Hessian matrix of a quadratic form

Question

Prove that the Hessian matrix of a quadratic form $f(x)=x^TAx$ is $f^{\prime\prime}(x) = A + A^T$.

I am not even sure what the Jacobian looks like (I never did one for $x \in \Bbb R^n$).
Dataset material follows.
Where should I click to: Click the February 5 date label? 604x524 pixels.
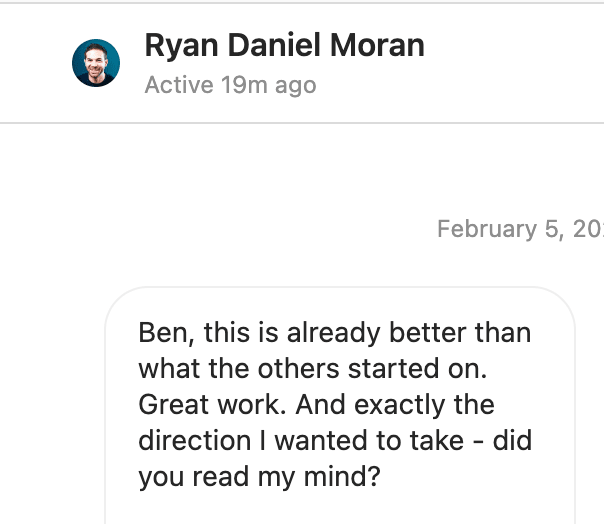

Please help.

https://math.stackexchange.com/q/189434/321264, https://math.stackexchange.com/q/312077/321264 — StubbornAtom, Jun 30 '23 at 07:14

score 8 · Accepted Answer · answered Nov 17 '12 at 13:33

8

So let's compute the first derivative, by definition we need to find $f'(x)\colon\mathbb R^n \to \mathbb R^n$ such that $$ f(x+h) = f(x) + f'(x)h + o(h), \qquad h \to 0 $$ We have \begin{align*} f(x+h) &= (x+h)^tA(x+h)\\ &= x^tAx + h^tAx + x^tAh + h^tAh\\ &= f(x) + x^t(A + A^t)h + h^tAh \end{align*} As $|h^tAh|\le \|A\||h|^2 = o(h)$, we have $f'(x) = x^t(A + A^t)$ for each $x \in \mathbb R^n$. Now compute $f''$, we have \begin{align*} f'(x+h) &= x^t(A + A^t) + h^t(A + A^t)\\ &= f(x) + h^t(A + A^t) \end{align*} So $f''(x) = A + A^t$.
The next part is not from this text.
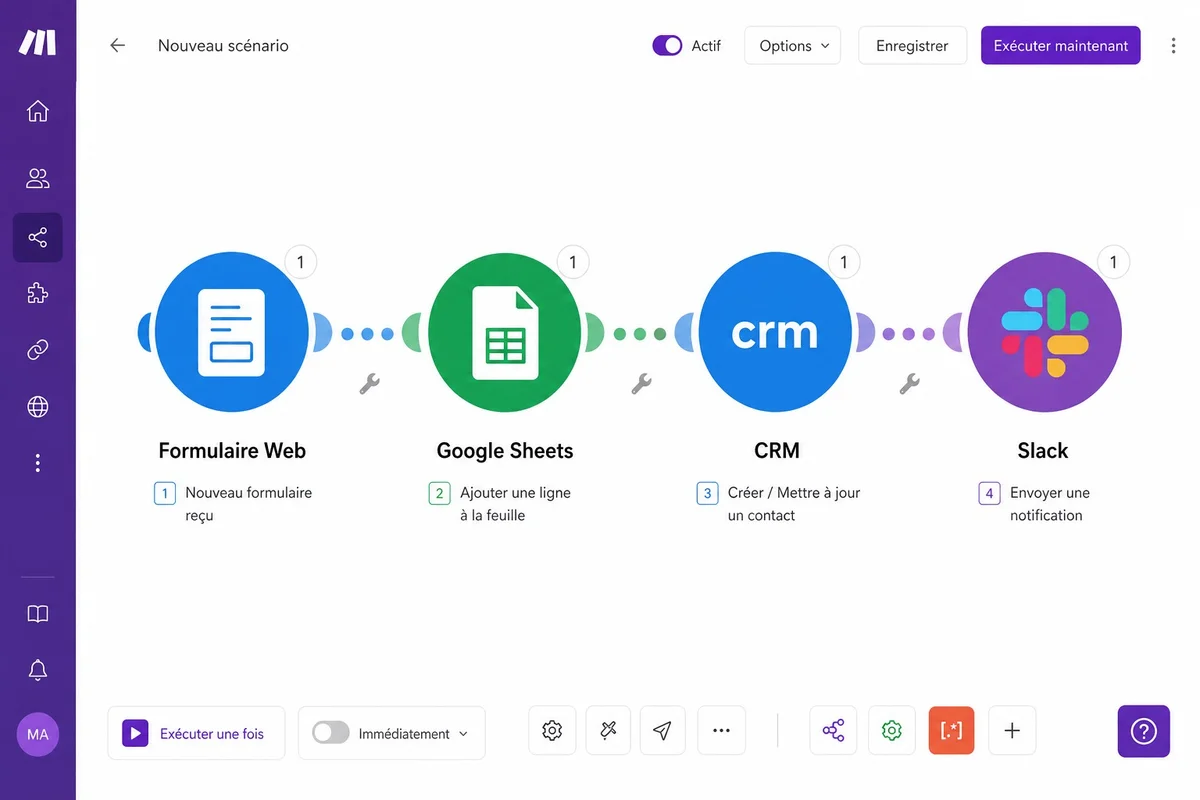Disable the Actif scenario toggle
This screenshot has width=1200, height=800.
(x=666, y=45)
answered Nov 17 '12 at 13:33

martini

84,101

I don't understand how in the last step we can make $x^t(A+A^t)=f(x)$? – user 6663629 Oct 05 '19 at 15:04
@user6663629 maybe it's supposed to be $f^{\prime}$ instead of $f$ – user36028 Nov 06 '20 at 07:55

score 8 · Answer 2 · answered Nov 17 '12 at 13:40

Intuitively, the gradient and Hessian of $f$ satisfy \begin{equation} f(x + \Delta x) \approx f(x) + \nabla f(x)^T \Delta x + \frac12 \Delta x^T Hf(x) \Delta x \end{equation} and the Hessian is symmetric.
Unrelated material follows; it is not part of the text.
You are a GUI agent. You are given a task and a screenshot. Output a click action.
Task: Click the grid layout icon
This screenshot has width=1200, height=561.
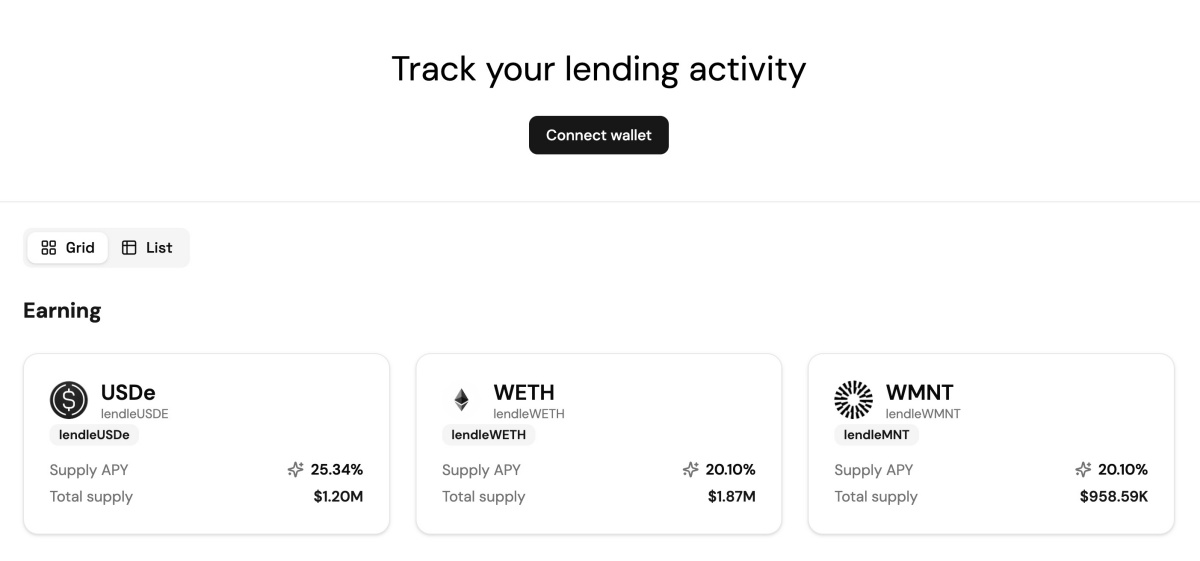49,248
In this problem, \begin{align*} f(x + \Delta x) &= (x + \Delta x)^T A (x + \Delta x) \\ &= x^T A x + \Delta x^T A x + x^T A \Delta x + \Delta x^T A \Delta x \\ &= x^T A x + \Delta x^T(A + A^T)x + \frac12 \Delta x(A + A^T) \Delta x. \end{align*}

Comparing this with the approximate equality above, we see that $\nabla f(x) = (A + A^T) x$ and $Hf(x) = A + A^T$.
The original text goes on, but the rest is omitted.